Le mouvement de grève, décidé lors d’une assemblée générale le 17 juin 2025 à la Faculté des Sciences et Techniques (FST) de Badalabougou, reflète un sentiment d’exaspération face à l’immobilisme du gouvernement de transition, accusé de ne pas respecter ses engagements. Cette grève menace de paralyser les universités publiques, aggravant les retards pédagogiques dans un système déjà fragilisé par des infrastructures vétustes et des moyens limités.
Ce conflit s’inscrit dans une longue histoire de tensions entre le CEN-SNESUP et l’État, marquée par des grèves récurrentes depuis les années 1990. Les enseignants-chercheurs se sentent marginalisés dans un contexte où les priorités sécuritaires et politiques dominent, reléguant l’éducation au second plan. Le contexte de transition actuelle, au regard des contraintes budgétaires, limite la capacité du gouvernement à répondre rapidement aux revendications financières. Par ailleurs, l’absence de dialogue social serein, efficace et les lenteurs administratives amplifient la méfiance entre les parties.
Solutions pour une sortie de crise
Pour résoudre ce conflit et éviter une escalade, les solutions suivantes pourraient être envisagées :
1. Finalisation rapide de la prime de recherche : le gouvernement devrait convoquer d’urgence une commission pour finaliser et signer l’arrêté d’application du décret relatif à la prime de recherche, avec un calendrier clair pour le versement des arriérés rétroactifs à 2017. Une transparence sur les étapes administratives restantes pourrait apaiser les tensions.
2. Paiement échelonné des arriérés financiers : pour les heures supplémentaires et les tâches liées aux examens, l’État pourrait proposer un calendrier d’apurement progressif, assorti d’un engagement écrit pour garantir la bonne foi. Cela éviterait une charge budgétaire immédiate tout en répondant aux attentes des enseignants.
3. Révision des critères de la CNELA : une concertation avec le CEN-SNESUP pour assouplir les critères d’évaluation de la CNELA (Commission Nationale d’Etablissement des Listes d’Aptitude) permettrait de débloquer les promotions des enseignants-chercheurs, renforçant leur sentiment de reconnaissance professionnelle.

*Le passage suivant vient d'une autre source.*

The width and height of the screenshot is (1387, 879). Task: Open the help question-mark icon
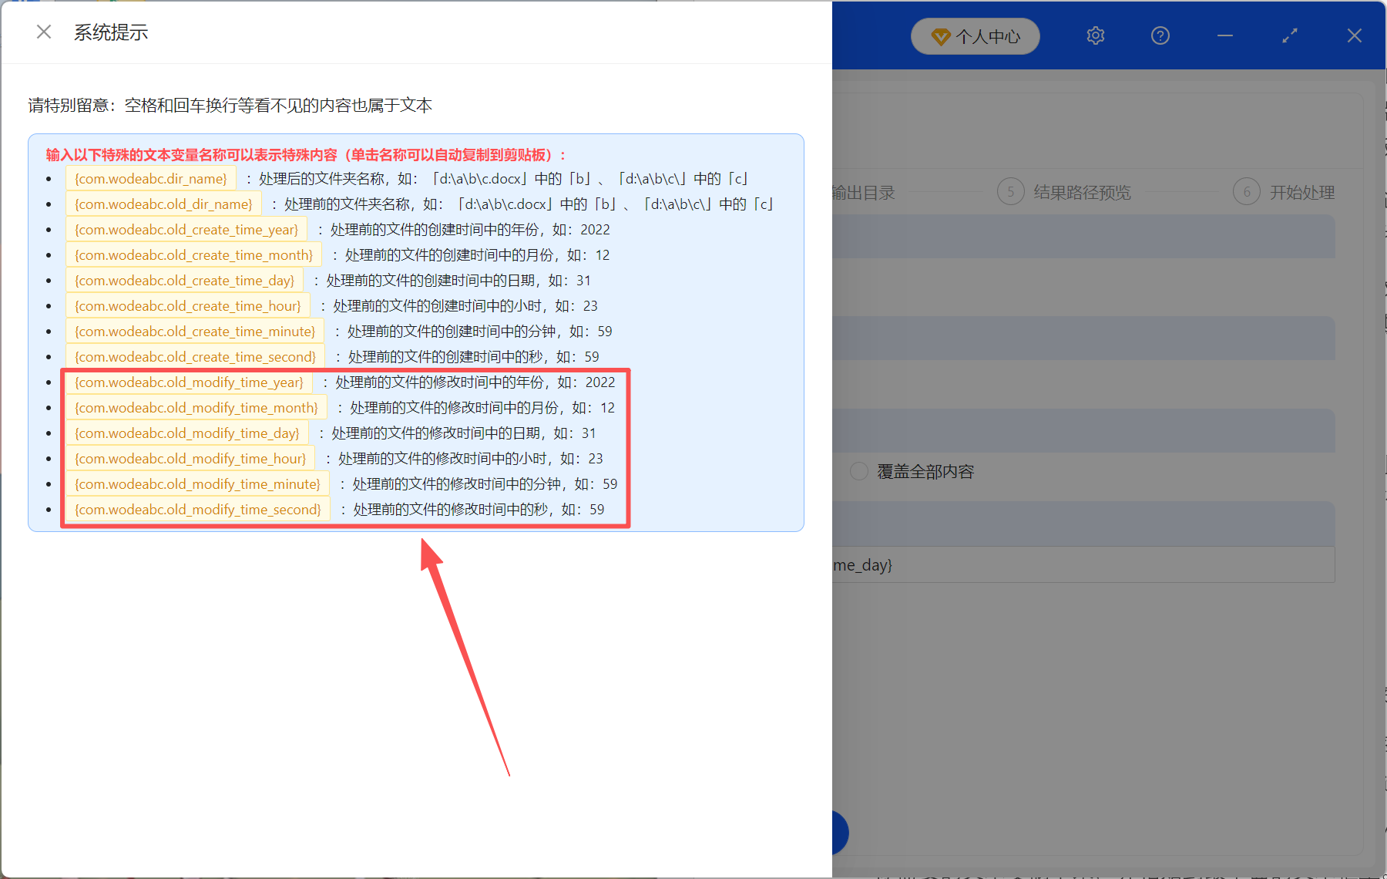tap(1160, 35)
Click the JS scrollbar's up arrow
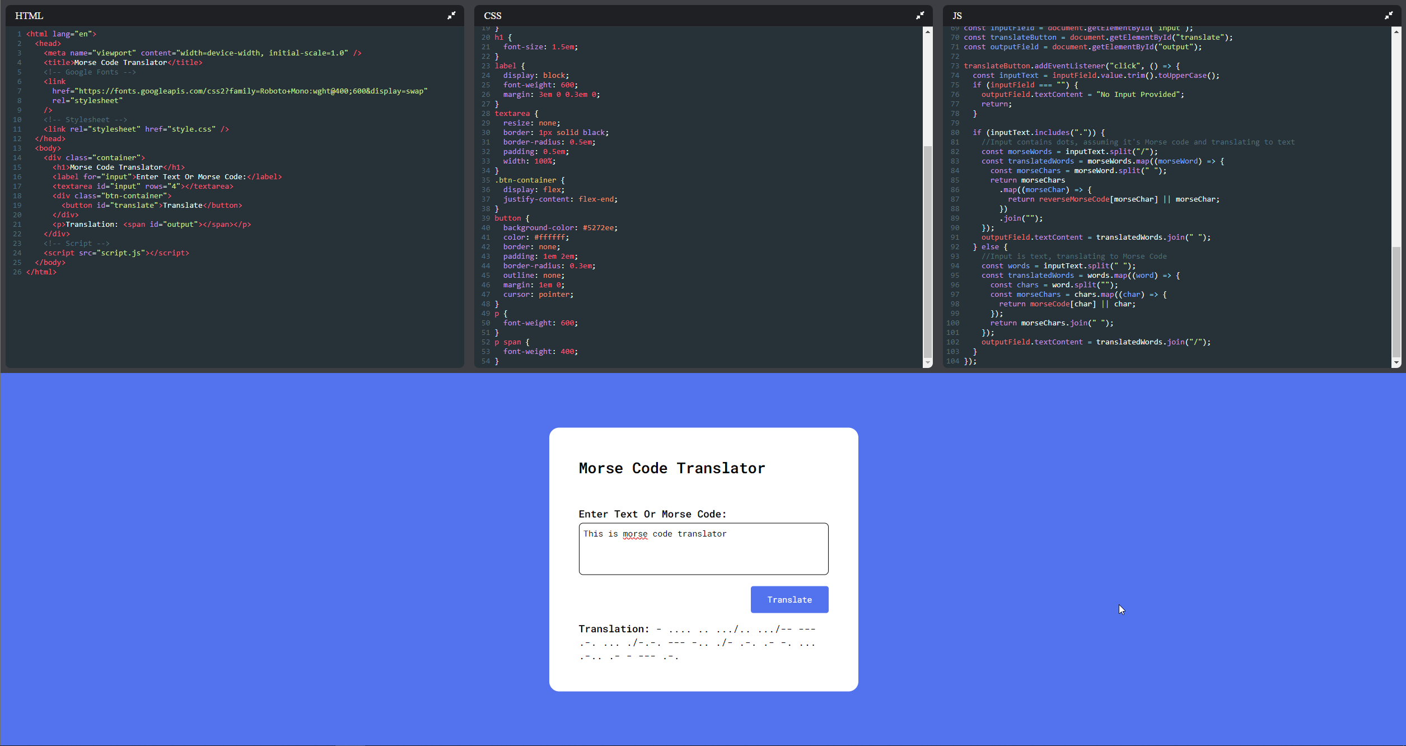This screenshot has height=746, width=1406. coord(1396,32)
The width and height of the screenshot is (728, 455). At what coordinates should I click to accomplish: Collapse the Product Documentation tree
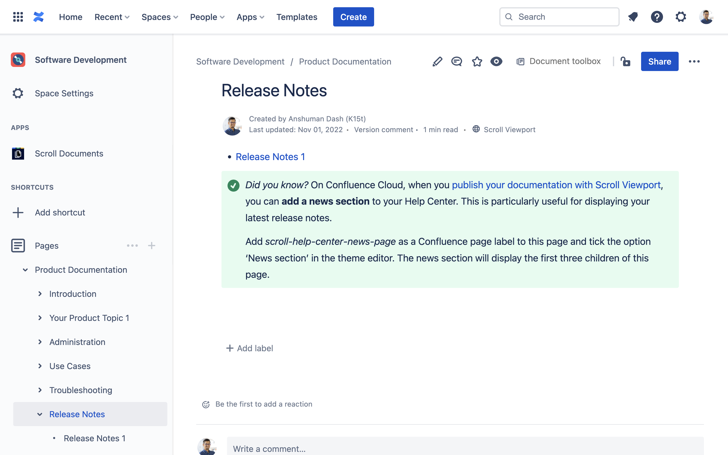26,270
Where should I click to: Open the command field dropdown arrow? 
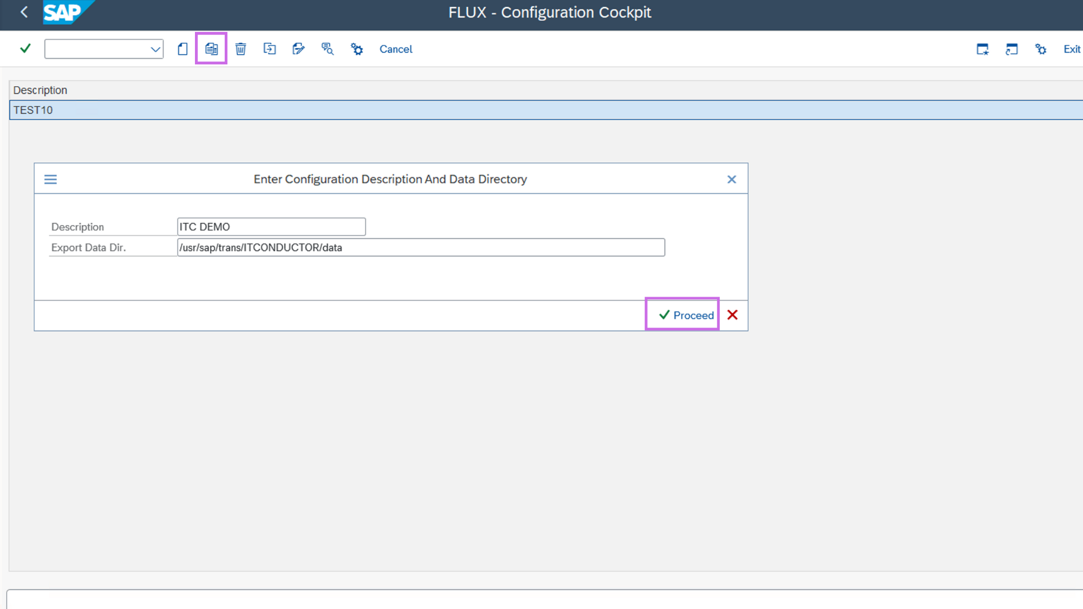(155, 49)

4. Dialogue social inclusif : créer une commission paritaire permanente, incluant des représentants du CEN-SNESUP, du ministère et d’autres parties prenantes (comme les recteurs d’université), pour négocier des solutions durables. Cette commission pourrait s’inspirer du modèle de la « commission de réflexion » mise en place en février 2025, qui avait permis une suspension temporaire de la grève.
5. Renforcement des infrastructures et des conditions de travail : à moyen terme, l’État devrait investir dans les infrastructures universitaires (amphithéâtres, laboratoires, bibliothèques) et allouer des fonds spécifiques à la recherche, comme le Fonds Compétitif de Recherche et d’Innovation Technologique (FCRIT). Cela répondrait aux préoccupations structurelles du CEN-SNESUP et réduirait les tensions à long terme.
6. Harmonisation régionale : engager un dialogue avec les pays de l’AES (Burkina Faso, Niger) pour harmoniser les politiques sur les primes de recherche, comme suggéré par le Dr Alou Diarra. Cela renforcerait la crédibilité du gouvernement et répondrait à une revendication clé du syndicat
7. Éviter les mesures répressives : le gouvernement doit éviter les menaces de retenues sur salaire ou d’autres sanctions, qui sont perçues comme illégales et provocatrices. Une approche basée sur le dialogue plutôt que l’intimidation est essentielle pour rétablir la confiance.
8. Mobilisation syndicale responsable : le CEN-SNESUP pourrait envisager des actions alternatives (manifestations, pétitions) pour maintenir la pression sans perturber davantage les étudiants, tout en organisant des assemblées générales inclusives pour garantir l’unité et la légitimité de ses décisions.